Si je me permets parfois (souvent) d’être dur avec mes compatriotes, c’est pour la simple et unique raison que j’ai effectué la majeure partie de ma carrière en République Fédérale d’Allemagne, avant et après la chute du Mur de Berlin. J’ai rencontré en plus de 30 ans des centaines d’Allemands, d’Autrichiens et naturellement après 1989, autant de citoyens d’Europe Centrale. Je suis heureux d’avoir pu vivre en direct et sur le terrain, ce que je considère toujours comme un fabuleux tournant de l’Histoire.  Pendant toutes ces années, j’ai recueilli les opinions de personnes qui m’enviaient d’être français mais aussi de beaucoup d’autres  qui profitaient de ma présence pour étriller ces Français imprévisibles, qui sont là quant on  ne les attend pas et qui sont absents quand on a besoin d’eux.

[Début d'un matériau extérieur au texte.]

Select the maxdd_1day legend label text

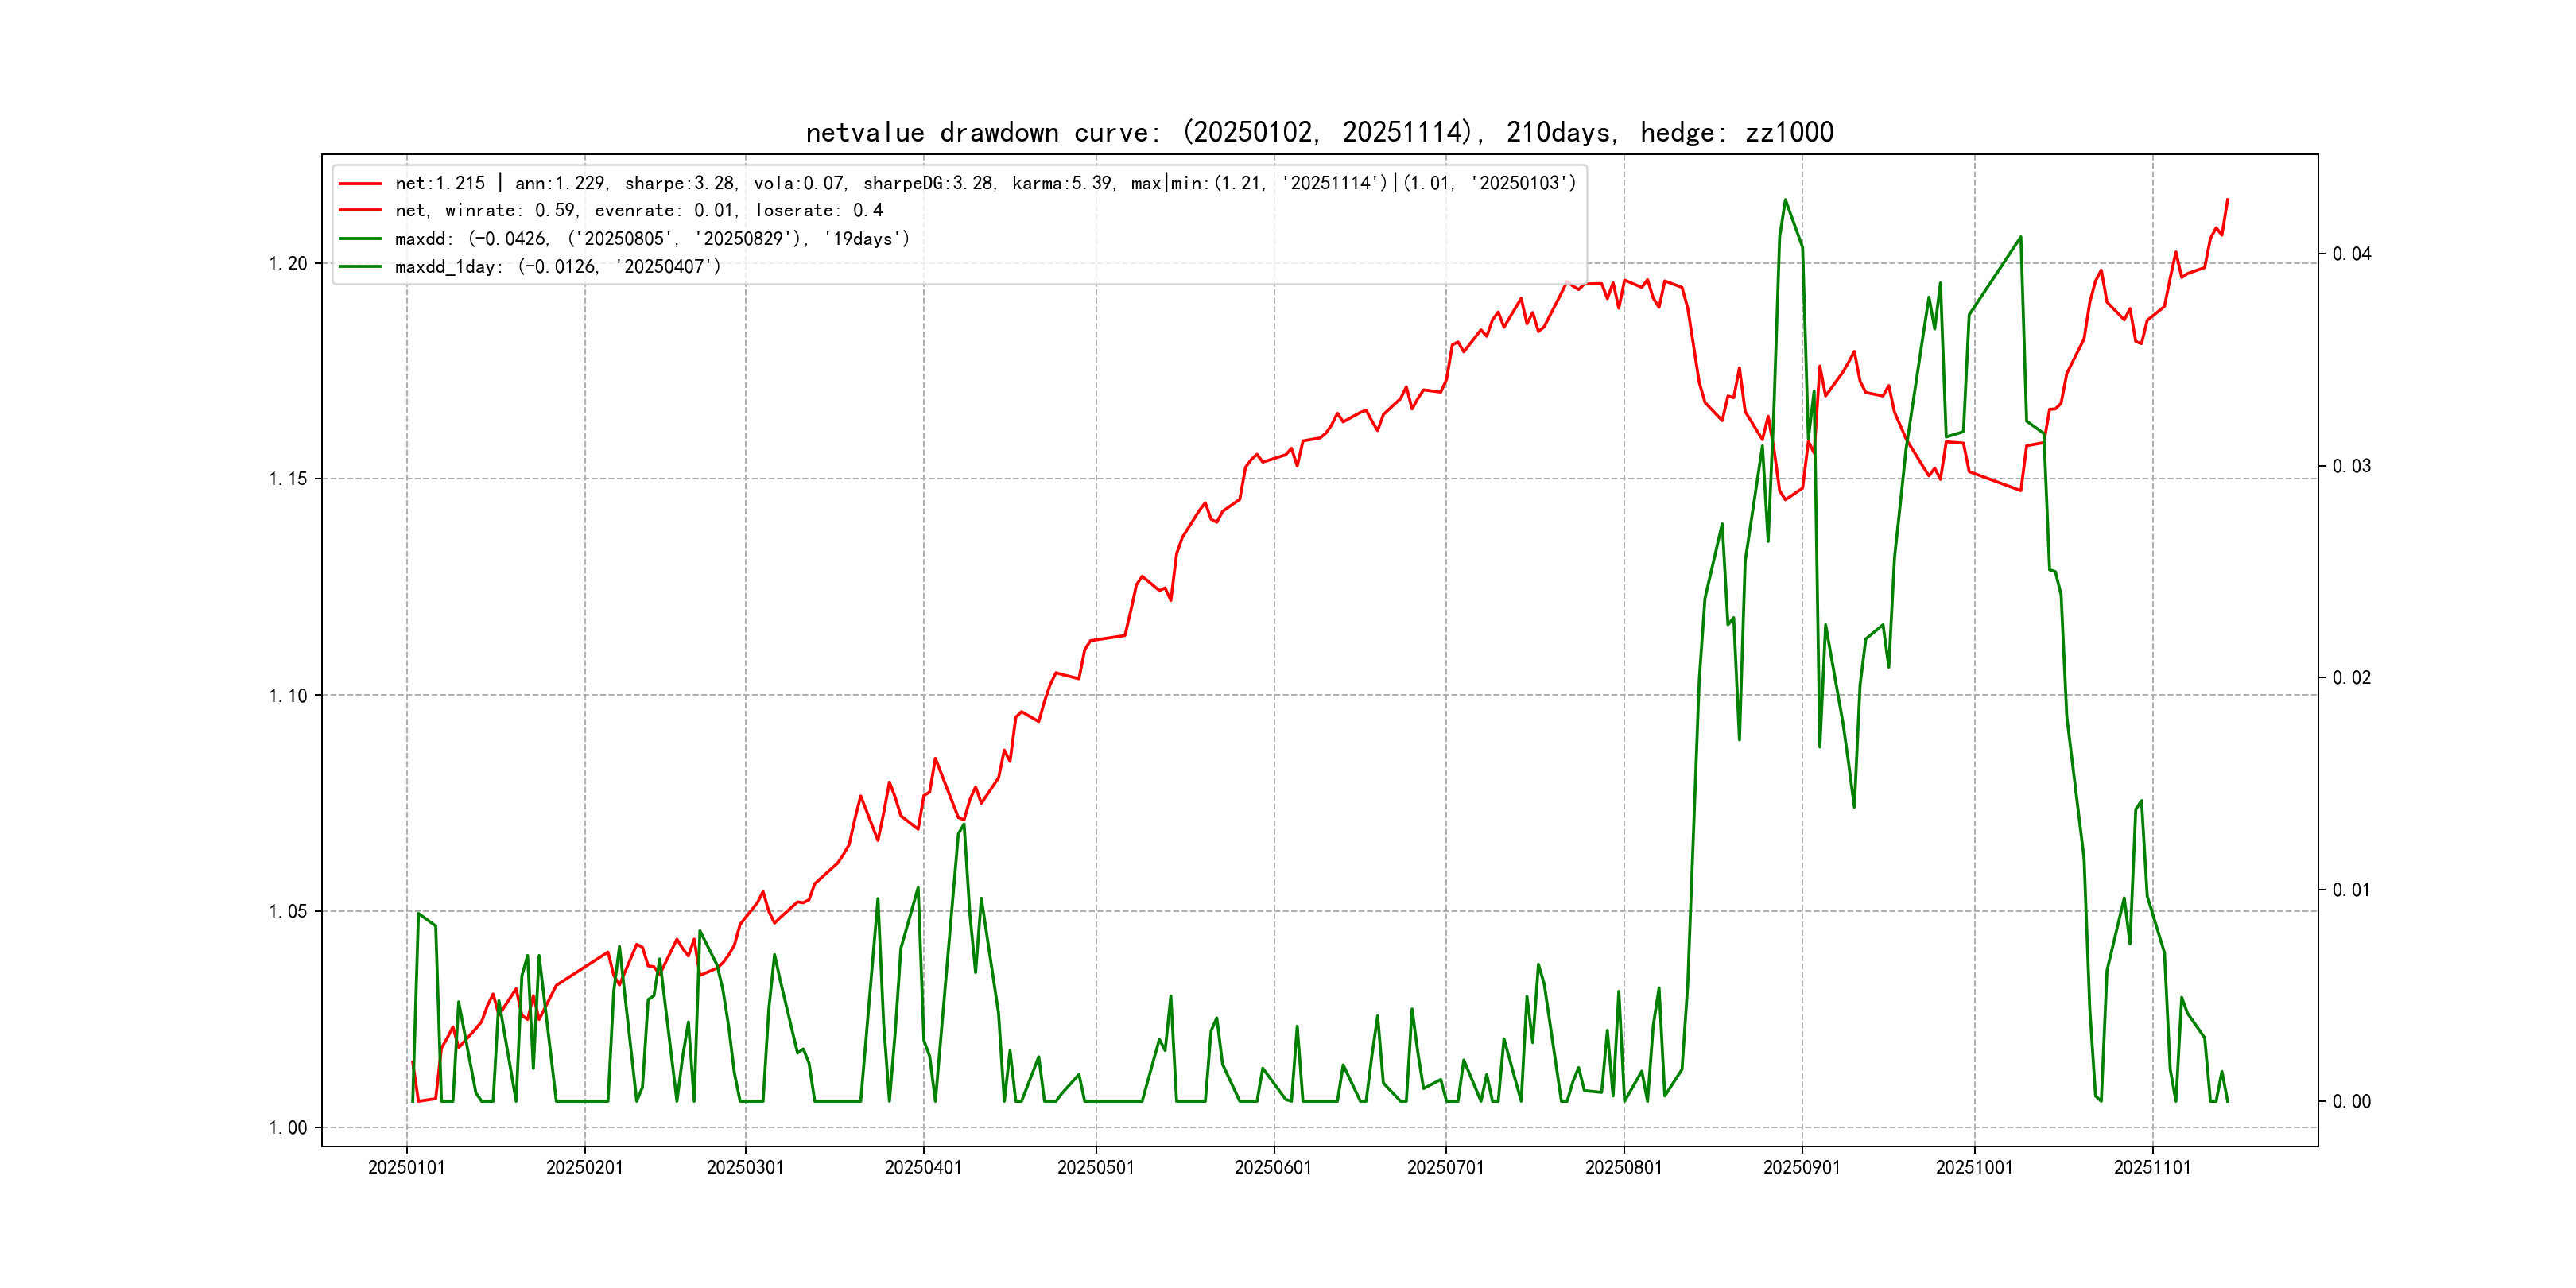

Au fil  des ans, la seconde catégorie a pris le pas sur la première .  Au début des années 80, comment expliquer à Munich à des dissidents polonais, hongrois ou tchécoslovaques, pourquoi François Mitterrand avait été contraint de pactiser avec des communistes pour accéder au pouvoir ? Je cite toujours ce moment-clef de la 5ième République car il m’a permis de découvrir, en tant que rédacteur d’un pays ami du bloc soviétique, des territoires qui étaient alors interdits à mes collègues d’Allemagne de l’Ouest.  Je pouvais voyager plus ou moins librement de l’autre côté de l’Oder et franchir sans entrave majeure le Mur de Berlin. Jamais je n’ai autant pris  conscience de ce que signifie réellement le mot « liberté ». Liberté de se mouvoir, liberté de s’exprimer, liberté de dialoguer : c’est cette période qui n’a cessé de me motiver et qui fera qu’à mon modeste niveau je me battrai pour que l’Europe se reconstruise.

Que les lecteurs qui se sont offusqués que j’assimilasse les « gilets jaunes » à des « agités du terroir » me pardonnent ou non, je ne reviendrai pas sur cette image abrupte car je pense qu’elle contient sa part de vérité, dans le sens où le peuple français a peut-être de bonnes raisons de s’agiter mais qu’il le fait dans des conditions indignes d’une Grande Nation.

Les « gilets jaunes » ont inventé dans l’urgence un programme , le  « Référendum d’Initiative Citoyenne » (RIC), qu’ils prennent garde à ce qu’il ne se  transforme pas  en « Revendication de l’Ignorance Collective ».

J’ai pris l’initiative de mettre à contribution les rédacteurs avec lesquels PG5i  collabore pour suivre au quotidien l’évolution de leur pays, pour savoir comment le mouvement des « gilets jaunes » est ressenti à l’extérieur des frontières françaises et quelles sont les véritables préoccupations de leurs compatriotes au moment même où se joue le destin de l’Europe.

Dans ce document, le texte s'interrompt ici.